What the task requires:
Replace "Switch" with "Change" in the entries starting at the line containing "Task: Sort by Description column header" and ending at the line containing "click(x=113, y=291)", and give those lines again with nothing else changed. Leave the pictures out of your answer.

Records for processing:

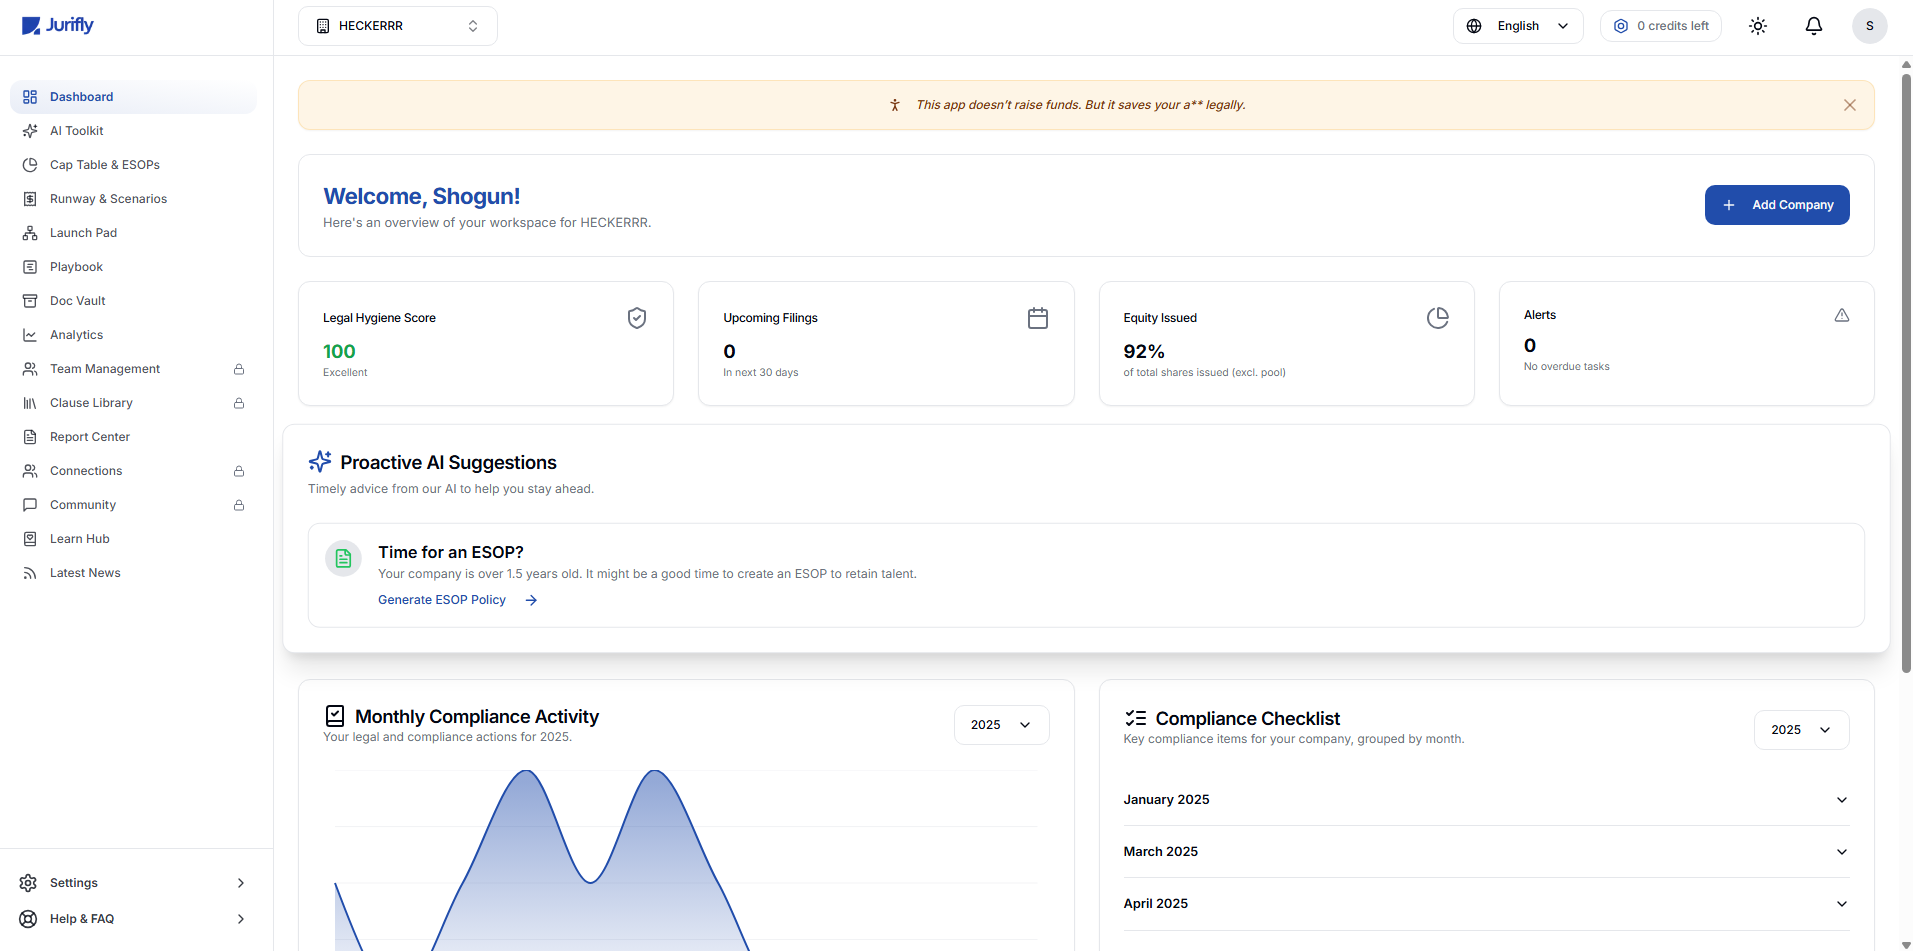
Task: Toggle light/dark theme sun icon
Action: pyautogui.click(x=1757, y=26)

---

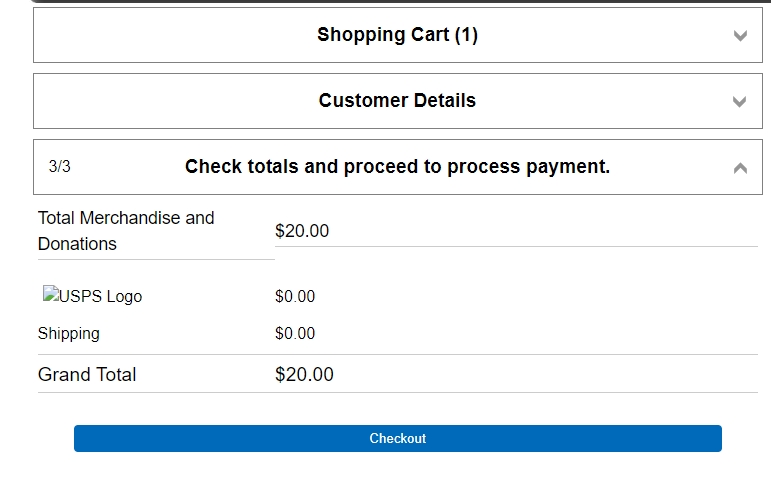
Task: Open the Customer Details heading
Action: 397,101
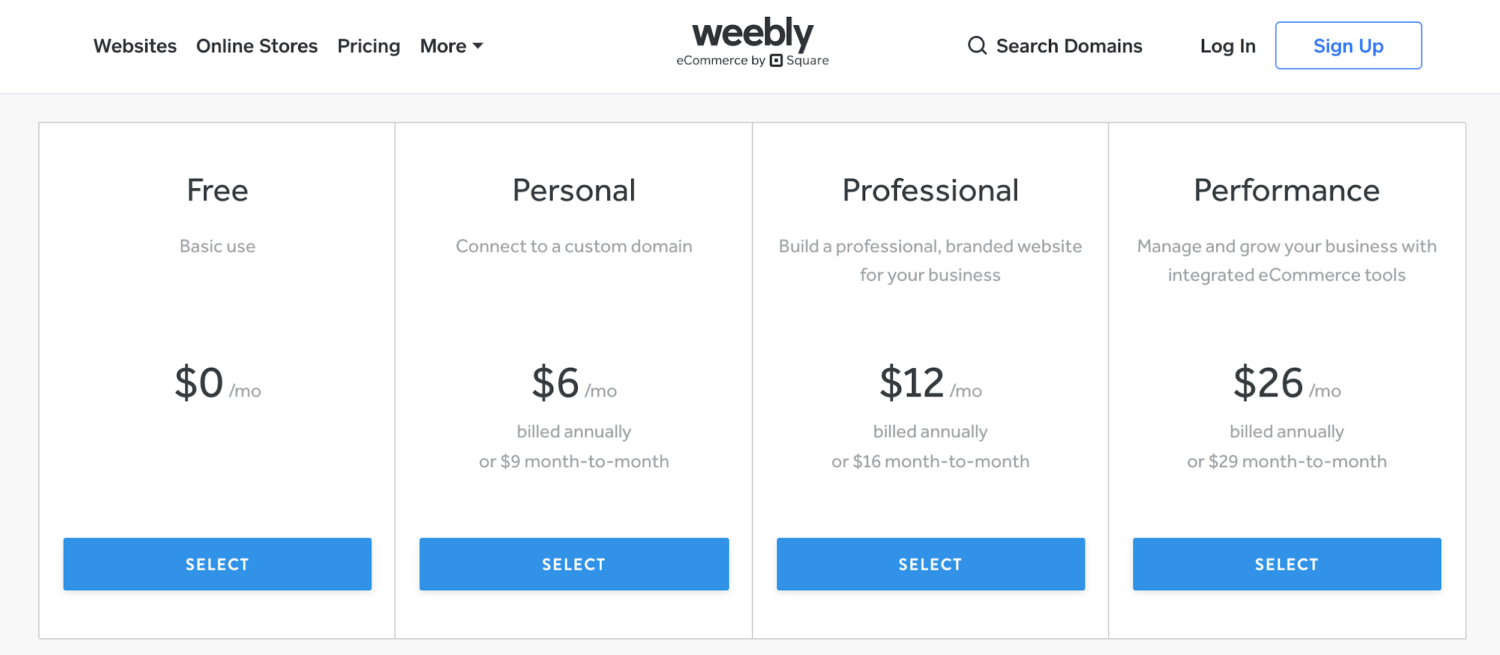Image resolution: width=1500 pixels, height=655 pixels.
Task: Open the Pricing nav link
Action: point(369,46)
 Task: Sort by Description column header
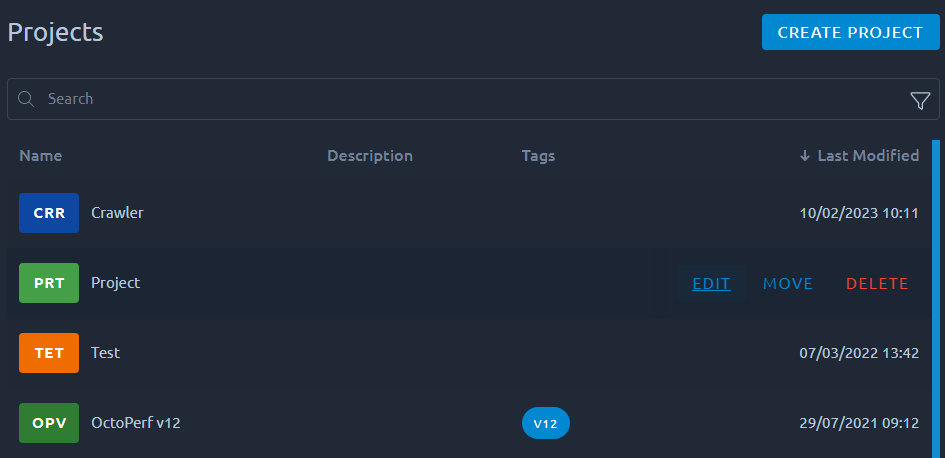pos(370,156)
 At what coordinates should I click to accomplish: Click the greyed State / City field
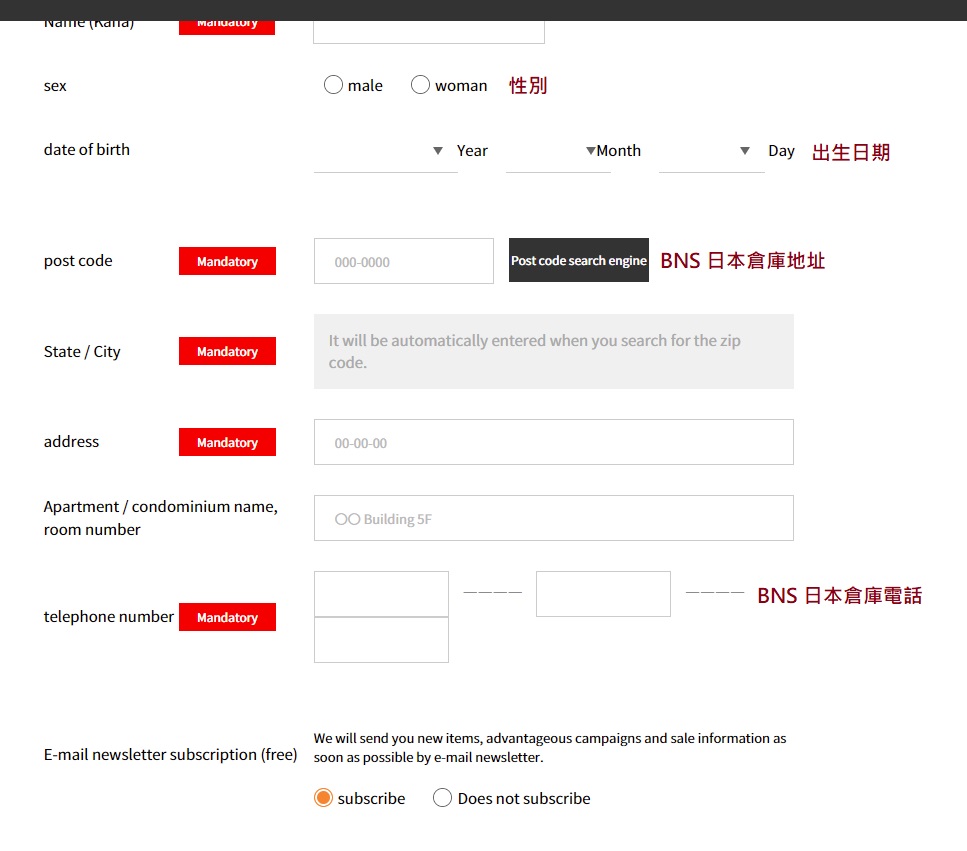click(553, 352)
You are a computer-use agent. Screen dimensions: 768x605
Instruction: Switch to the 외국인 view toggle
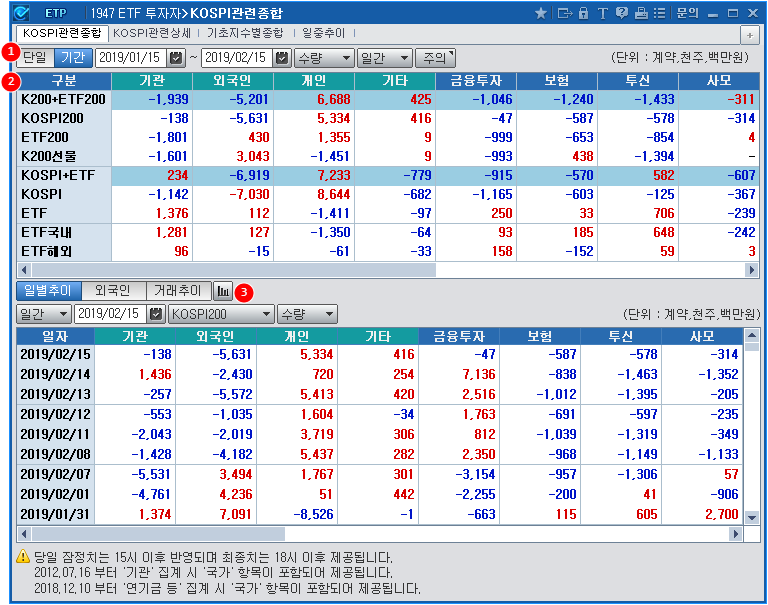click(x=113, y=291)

---

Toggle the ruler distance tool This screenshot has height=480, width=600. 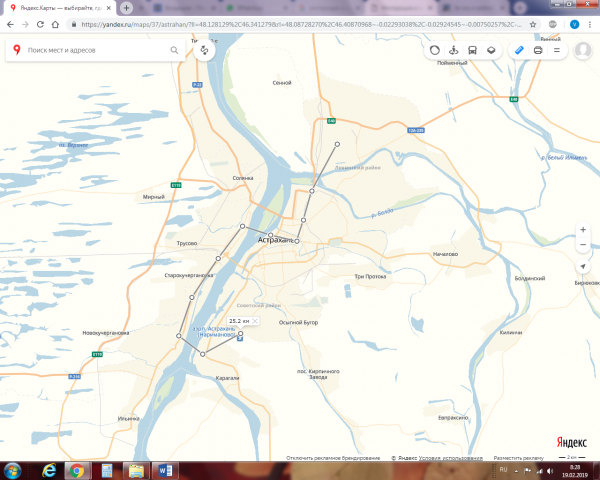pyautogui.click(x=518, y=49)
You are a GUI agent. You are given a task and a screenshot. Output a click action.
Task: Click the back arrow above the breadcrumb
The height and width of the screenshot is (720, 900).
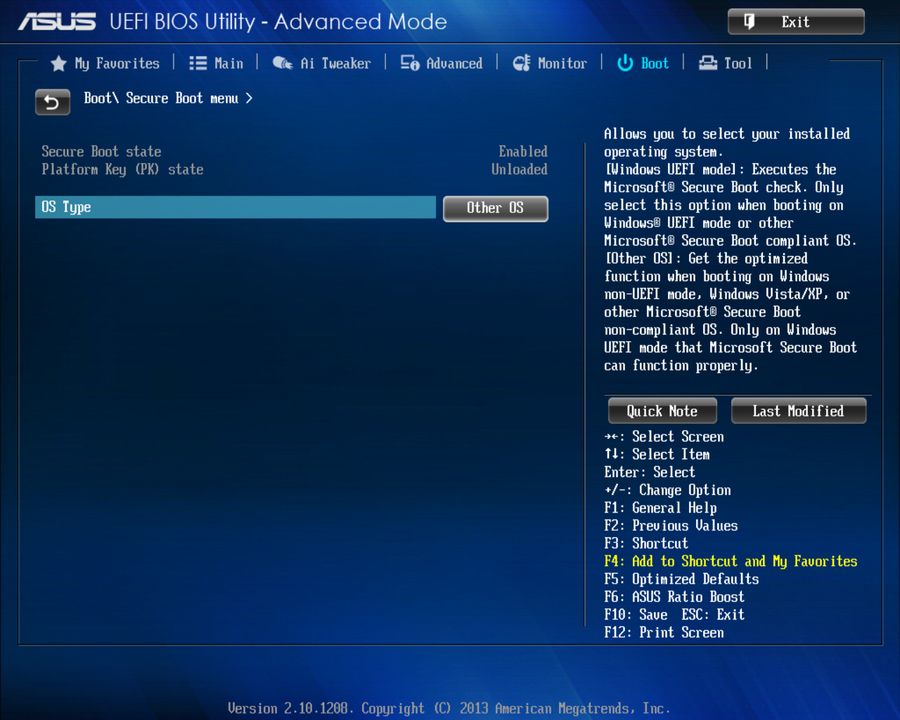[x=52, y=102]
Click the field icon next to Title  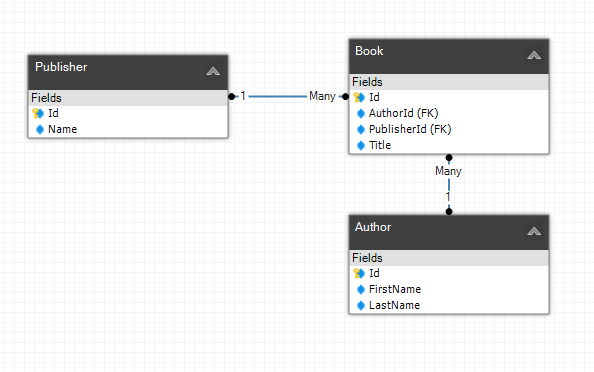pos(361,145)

Written solution:
 Task: Sort by Description column header
pos(370,156)
 At what coordinates should I click to accomplish: Click the greyed State / City field
click(553, 352)
You are a computer-use agent. Screen dimensions: 768x605
Instruction: Change to the 외국인 view toggle
click(x=113, y=291)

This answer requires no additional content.